On this day in history…

November 7, 1845: The Voice of Industry, a pro-labor newspaper in Lowell, Mass., publishes a letter to female factory workers, inviting them to publish their complaints about their working conditions. The paper received essays from the “Lowell Mill Girls,” female textile workers, documenting their unfair and unsafe labor conditions. The Lowell Mill Girls fought for labor reform through petitions, forming labor organizations, and engaging in strikes.

From Wikipedia:

The Lowell girls’ organizing efforts were notable not only for the “unfeminine” participation of women, but also for the political framework used to appeal to the public. Framing their struggle for shorter work days and better pay as a matter of rights and personal dignity, they sought to place themselves in the larger context of the American Revolution.
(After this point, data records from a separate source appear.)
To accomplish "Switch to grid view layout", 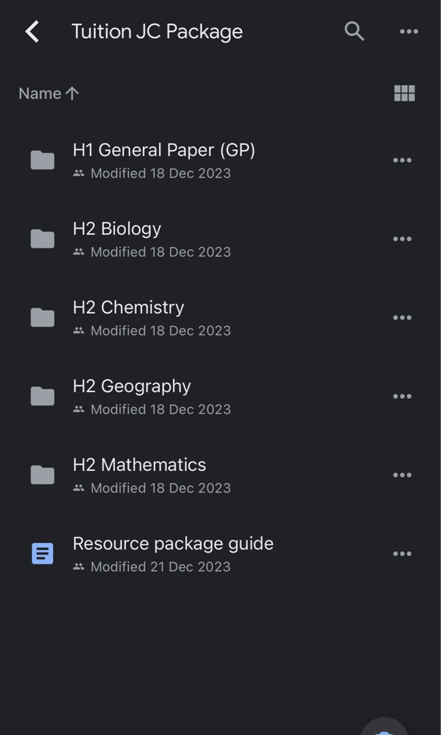I will click(x=404, y=93).
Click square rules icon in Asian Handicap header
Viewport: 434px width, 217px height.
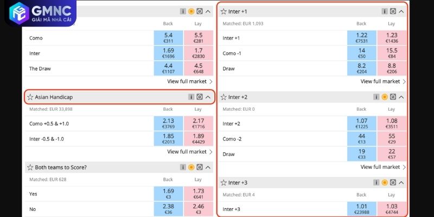pyautogui.click(x=199, y=97)
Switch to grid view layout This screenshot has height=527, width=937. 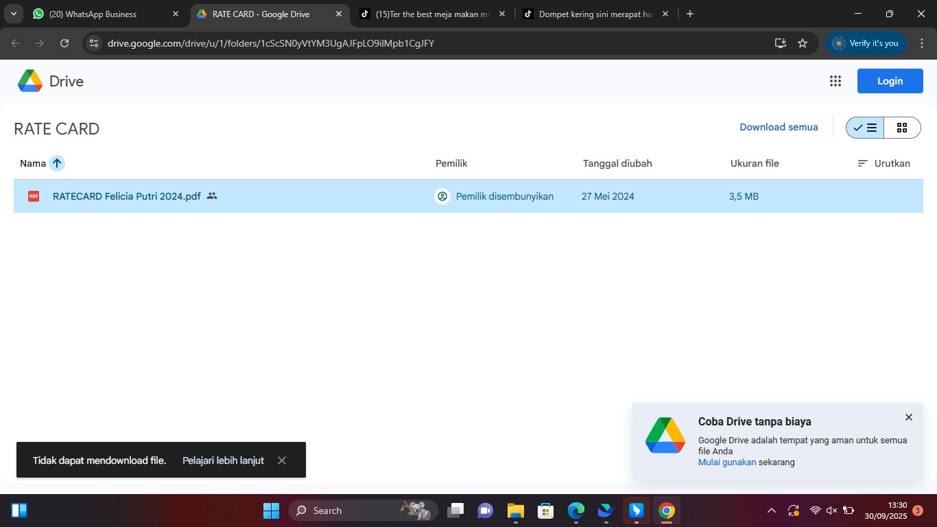902,128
During the 1834 “turn-out” or strike – they warned that “the oppressing hand of avarice would enslave us,” the women included a poem which read:

Let oppression shrug her shoulders,
And a haughty tyrant frown,
And little upstart Ignorance,
In mockery look down.
Yet I value not the feeble threats
Of Tories in disguise,
While the flag of Independence
O’er our noble nation flies.

In the 1836 strike, this theme returned in a protest song:

Oh! isn’t it a pity, such a pretty girl as I

Should be sent to the factory to pine away and die?
Oh! I cannot be a slave, I will not be a slave,
For I’m so fond of liberty,

That I cannot be a slave.

The most striking example of this political overtone can be found in a series of tracts published by the Female Labor Reform Association entitled Factory Tracts. In the first of these, subtitled “Factory Life As It Is”, the author proclaims “that our rights cannot be trampled upon with impunity; that we WILL not longer submit to that arbitrary power which has for the last ten years been so abundantly exercised over us.

The Lowell Girls meant srs bznz. Workers of America have them to thank in part for our current labor conditions.